24 Aug
Knowing your audience
I’m in the process of redesigning our church’s web site. Having realised that spending £10 for a proper template (thanks to JoomlaShack and their online template builder) rather than trying to do it myself and wasting a lot of time, the main work has been deciding how to organise the articles and what should be on the front page.
Church Relevance has a regular chart of well designed church web sites and this provides a useful counter balance to my desire to get as much content on the front page, often at the expense of visual eye candy. Hopefully the new homepage will do this much better than the current one.
Even so it’s hard to know what sort of information should take pride of place on the web site and this goes to the root of what the web site is for. It is an advertisement for the church to the world, but it can also provide huge benefits for existing members.
I read a great article tonight on the subject at digital.leadnet.org, ‘Does your church website serve two masters?‘. For a long time the majority of our traffic has been from new visitors.
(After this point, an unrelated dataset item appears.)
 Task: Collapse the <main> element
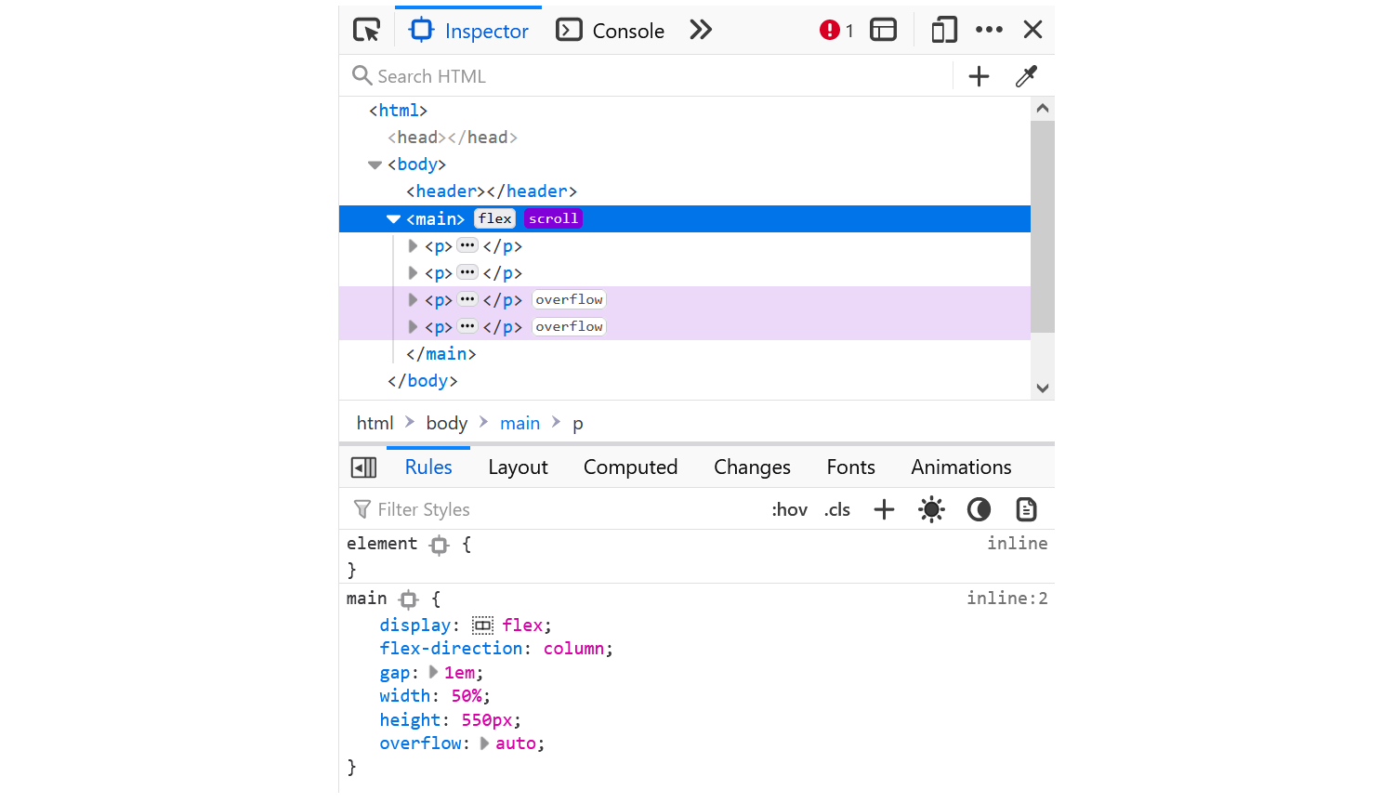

Some new traffic is good but this suggests that it’s not really a community site. I’d also love to see the site used by more people but that doesn’t seem to happen. But that’s a good reminder for me that many people do not use the web and computers like I do. So I think for the moment we should concentrate on bringing people in on the main website, and maybe set up a subdomain for all the internal stuff.
I think I shall add have added the author’s blog, healyourchurchwebsite.com to my blogroll.
Now I need is approval and sign off….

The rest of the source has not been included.